Cholera enterotoxin (CT) produces intestinal secretion associated with an elevation of intestinal cyclic AMP (cAMP). Indomethacin, a potent inhibitor of prostaglandin (PG) synthesis, decreases CT-induced secretion, although a role for PG in this process has not been demonstrated. The purpose of this study was to measure the effects of indomethacin on net fluid movement and unidirectional Na fluxes in rabbit jejunal loops exposed to CT and to correlate these findings with intestinal cAMP levels. In untreated animals (no indomethacin), CT loops secreted 0.37 ml per cm per 4 hr compared to absorption in control loops of 0.23 ml per cm per 4 hr (P less than 0.001). In indomethacin-treated animals, there was a striking reduction of secretion in CT loops (0.07 ml per cm per 4 hr, P less than 0.001). Absorption in control loops in indomethacin animals was greater than in untreated animals (0.42 ml per cm per 4 hr, P less than 0.02). Unidirectional Na fluxes were greatly depressed in indomethacin animals at 1 h in both CT and control loops. This effect disappeared by 4 hr.
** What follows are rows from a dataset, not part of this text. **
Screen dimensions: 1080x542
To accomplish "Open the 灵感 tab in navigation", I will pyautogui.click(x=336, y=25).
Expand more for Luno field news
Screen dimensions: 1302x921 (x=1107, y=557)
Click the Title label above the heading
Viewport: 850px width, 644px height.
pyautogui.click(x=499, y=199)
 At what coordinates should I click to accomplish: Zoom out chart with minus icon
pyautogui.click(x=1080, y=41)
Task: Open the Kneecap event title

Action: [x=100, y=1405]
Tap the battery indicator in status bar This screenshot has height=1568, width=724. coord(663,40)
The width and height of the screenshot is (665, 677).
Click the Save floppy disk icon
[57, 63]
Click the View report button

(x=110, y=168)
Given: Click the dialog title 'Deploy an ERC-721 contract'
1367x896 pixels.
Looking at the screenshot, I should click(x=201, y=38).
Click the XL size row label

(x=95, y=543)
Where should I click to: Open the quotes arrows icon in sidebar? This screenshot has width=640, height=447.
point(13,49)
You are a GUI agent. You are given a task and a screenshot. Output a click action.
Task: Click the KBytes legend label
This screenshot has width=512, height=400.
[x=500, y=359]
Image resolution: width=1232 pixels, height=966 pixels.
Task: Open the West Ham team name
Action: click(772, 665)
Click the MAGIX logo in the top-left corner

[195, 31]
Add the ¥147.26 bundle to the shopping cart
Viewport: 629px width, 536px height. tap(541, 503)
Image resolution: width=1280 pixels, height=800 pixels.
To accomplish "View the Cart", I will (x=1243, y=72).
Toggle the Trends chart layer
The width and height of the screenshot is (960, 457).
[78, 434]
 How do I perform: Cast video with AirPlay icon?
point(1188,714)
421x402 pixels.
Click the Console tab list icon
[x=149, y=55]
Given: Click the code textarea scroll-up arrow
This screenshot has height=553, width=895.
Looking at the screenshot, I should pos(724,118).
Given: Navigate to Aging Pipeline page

Intestinal cAMP levels in CT loops, although not elevated at 1 hr despite the onset of secretion, were significantly elevated at 4 hr. Indomethacin did not alter cAMP levels at 1 and 4 hr in either cholera or control loops. These studies support the view that PG synthesis is not involved in CT-induced elevation of intestinal cAMP. Indomethacin may depress intestinal secretion by inhibiting a PG-mediated step beyond the generation of cAMP or by acting on some other, as yet unidentified, biological mechanism involved in intestinal secretion.